EPrints irstats versus Google Analytics
January 12, 2012 in Uncategorized by Bernard Scaife
I am being asked about statistics which is never a good thing. We have both the traditional IRstats package running and are using Google Analytics on our repository. However, they appear to give different results and we’d like to know why so we can get a better understanding of what is being counted.
GA has been tracking pdf downloads using their asynchronous code from at least 1 Oct 2011. In GA, we downloaded a list of all pdfs downloaded between Oct 1 2011 and 18 Dec 2011.In irstats, I downloaded monthly download counts of papers for Oct 1 2011 and 18 Dec 2011.

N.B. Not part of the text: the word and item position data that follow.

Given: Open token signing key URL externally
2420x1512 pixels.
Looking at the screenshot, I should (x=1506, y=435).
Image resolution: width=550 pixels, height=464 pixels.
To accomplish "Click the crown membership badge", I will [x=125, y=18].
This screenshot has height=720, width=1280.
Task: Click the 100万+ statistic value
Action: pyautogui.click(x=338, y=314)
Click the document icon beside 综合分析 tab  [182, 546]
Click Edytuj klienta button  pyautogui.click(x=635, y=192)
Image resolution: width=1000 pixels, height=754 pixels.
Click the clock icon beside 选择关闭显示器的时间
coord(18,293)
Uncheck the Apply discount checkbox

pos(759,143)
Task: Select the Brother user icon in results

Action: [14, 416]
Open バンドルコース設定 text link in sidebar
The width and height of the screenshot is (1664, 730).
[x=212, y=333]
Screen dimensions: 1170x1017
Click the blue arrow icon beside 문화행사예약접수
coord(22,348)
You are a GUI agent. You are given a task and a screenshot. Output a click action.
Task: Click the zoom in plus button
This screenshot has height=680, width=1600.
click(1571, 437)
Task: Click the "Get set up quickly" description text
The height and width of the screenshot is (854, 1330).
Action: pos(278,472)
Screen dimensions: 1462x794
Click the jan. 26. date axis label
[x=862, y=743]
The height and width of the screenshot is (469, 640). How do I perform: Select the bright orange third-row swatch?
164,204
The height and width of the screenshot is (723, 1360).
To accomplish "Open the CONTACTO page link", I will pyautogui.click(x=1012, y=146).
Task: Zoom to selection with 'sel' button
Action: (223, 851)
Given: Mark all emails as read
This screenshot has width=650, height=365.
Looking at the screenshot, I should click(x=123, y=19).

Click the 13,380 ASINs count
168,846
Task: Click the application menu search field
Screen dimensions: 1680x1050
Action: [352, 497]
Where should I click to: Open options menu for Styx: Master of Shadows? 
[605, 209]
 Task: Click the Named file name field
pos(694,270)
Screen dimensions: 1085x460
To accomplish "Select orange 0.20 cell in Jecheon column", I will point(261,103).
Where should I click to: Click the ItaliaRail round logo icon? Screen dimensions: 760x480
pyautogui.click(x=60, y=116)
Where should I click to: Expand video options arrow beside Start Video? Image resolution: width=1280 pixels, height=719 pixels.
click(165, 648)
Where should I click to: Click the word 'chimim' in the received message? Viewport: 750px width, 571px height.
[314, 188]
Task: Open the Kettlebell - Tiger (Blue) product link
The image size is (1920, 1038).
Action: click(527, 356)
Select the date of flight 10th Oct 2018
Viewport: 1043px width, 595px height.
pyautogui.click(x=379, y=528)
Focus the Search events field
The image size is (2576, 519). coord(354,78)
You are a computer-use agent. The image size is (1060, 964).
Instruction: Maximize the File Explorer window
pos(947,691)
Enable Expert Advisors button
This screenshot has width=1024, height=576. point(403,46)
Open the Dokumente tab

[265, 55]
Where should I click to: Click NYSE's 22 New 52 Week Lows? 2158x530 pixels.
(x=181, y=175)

Starting with eprints top 10
EPrints monthlydownload counts (screenshot) shows the top 10 papers for the period
And alongside them, here are the equivalent downloads for GA for the top 3
| Eprints id | Eprints downloads | GA downloads | GA (all) |
| 58 (top paper) | 2130 | 9 | 155 |
| 2819 | 900 | 1 | 4 |
| 2050 | 880 | 13 | 21 |
Now the top downloads for GA top 10
| Eprints id | Eprints downloads | GA downloads | GA (all) |
| 1134 (top paper) | 0 | 77 | 292 |
| 6091 | 1 | 75 | 271 |
| 6587 | 3 | 30 | 34 |
So there is no direct correlation between the two systems. Presumably, Irstats should be the more comprehensive as it has access to the server-side for tracking requests for pdfs that are downloaded direct from a search engine result list. GA cannot do this as far as I can see, although in many case, users will click a full eprints record first and *then* download (which will be recorded). However, why do we have situations where GA records more pdfs being downloaded than EPrints? All comments/theories welcome.